Las faldas revoloteaban de un lado para el otro, las alegres risas resonaban en los muros ricamente decorados mientras una orquesta no paraba de hacer sonar sus instrumentos.

En sitial de honor, la reina y el rey sonreían como muñecas de aparador, luciendo los trajes más bellos vistos por cualquier invitado a la fiesta.

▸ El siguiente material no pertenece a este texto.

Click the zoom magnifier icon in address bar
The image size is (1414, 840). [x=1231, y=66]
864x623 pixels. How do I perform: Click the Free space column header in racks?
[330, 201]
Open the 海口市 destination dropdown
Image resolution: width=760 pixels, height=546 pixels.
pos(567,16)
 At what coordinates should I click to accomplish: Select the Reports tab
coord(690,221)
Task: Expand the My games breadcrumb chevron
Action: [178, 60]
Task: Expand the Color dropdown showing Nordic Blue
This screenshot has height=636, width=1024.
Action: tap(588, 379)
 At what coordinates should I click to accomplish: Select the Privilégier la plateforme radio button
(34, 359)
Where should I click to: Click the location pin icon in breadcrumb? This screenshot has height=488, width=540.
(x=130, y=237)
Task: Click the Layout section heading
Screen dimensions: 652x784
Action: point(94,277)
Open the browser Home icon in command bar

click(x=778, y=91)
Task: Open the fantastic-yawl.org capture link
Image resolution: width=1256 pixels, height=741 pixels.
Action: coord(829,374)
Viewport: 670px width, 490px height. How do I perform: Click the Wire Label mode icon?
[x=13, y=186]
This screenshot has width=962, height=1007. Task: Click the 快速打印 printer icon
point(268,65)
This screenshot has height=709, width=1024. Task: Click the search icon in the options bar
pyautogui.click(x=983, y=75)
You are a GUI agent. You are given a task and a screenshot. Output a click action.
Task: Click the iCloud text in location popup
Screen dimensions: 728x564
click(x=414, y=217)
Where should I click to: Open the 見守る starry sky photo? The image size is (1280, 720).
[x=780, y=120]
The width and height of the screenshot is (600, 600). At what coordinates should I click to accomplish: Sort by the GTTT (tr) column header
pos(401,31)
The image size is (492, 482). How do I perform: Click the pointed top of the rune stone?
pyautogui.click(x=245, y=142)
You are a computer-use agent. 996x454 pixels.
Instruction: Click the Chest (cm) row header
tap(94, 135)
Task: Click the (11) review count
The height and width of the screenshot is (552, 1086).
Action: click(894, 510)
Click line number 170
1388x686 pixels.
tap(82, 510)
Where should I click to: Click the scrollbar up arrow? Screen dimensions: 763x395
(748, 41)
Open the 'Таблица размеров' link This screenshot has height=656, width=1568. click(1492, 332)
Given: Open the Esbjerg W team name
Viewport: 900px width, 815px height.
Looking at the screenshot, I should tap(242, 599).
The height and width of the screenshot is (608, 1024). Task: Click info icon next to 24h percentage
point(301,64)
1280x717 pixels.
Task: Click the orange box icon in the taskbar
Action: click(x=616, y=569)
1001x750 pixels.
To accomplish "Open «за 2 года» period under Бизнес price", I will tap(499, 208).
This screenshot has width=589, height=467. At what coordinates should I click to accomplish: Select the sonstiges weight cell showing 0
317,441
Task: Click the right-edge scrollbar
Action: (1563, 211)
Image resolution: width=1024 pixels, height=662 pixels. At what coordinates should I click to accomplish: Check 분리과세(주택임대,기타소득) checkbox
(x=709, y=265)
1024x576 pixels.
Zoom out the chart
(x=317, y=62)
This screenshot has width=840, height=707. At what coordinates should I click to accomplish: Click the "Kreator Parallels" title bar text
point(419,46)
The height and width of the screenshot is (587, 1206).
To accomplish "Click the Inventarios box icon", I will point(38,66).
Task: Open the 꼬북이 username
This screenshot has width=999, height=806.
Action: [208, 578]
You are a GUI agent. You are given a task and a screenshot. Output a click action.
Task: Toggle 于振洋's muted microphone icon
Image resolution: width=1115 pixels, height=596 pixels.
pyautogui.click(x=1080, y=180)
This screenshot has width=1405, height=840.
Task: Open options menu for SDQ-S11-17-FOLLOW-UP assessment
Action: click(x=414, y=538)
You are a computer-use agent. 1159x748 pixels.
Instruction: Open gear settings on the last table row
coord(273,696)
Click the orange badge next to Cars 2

El vino, los licores finos, los manjares crudos y cocinados que recorrían l gran estancia en manos de sirvientes que parecían invisibles, deleitaban a los comensales, acostumbrados a la vida hedonista, llena de placeres que solo el oro en el que se retorcían podía pagar.

Oro... El metal mágico, el sol que decoraba cuellos y manos en forma de gruesas cadenas y anillos ostentosos acompañados de sendas piedras de colores... Todo para aparentar, para ser más, para ganar admiración, para llenar el ego vacío con la envidia de los demás.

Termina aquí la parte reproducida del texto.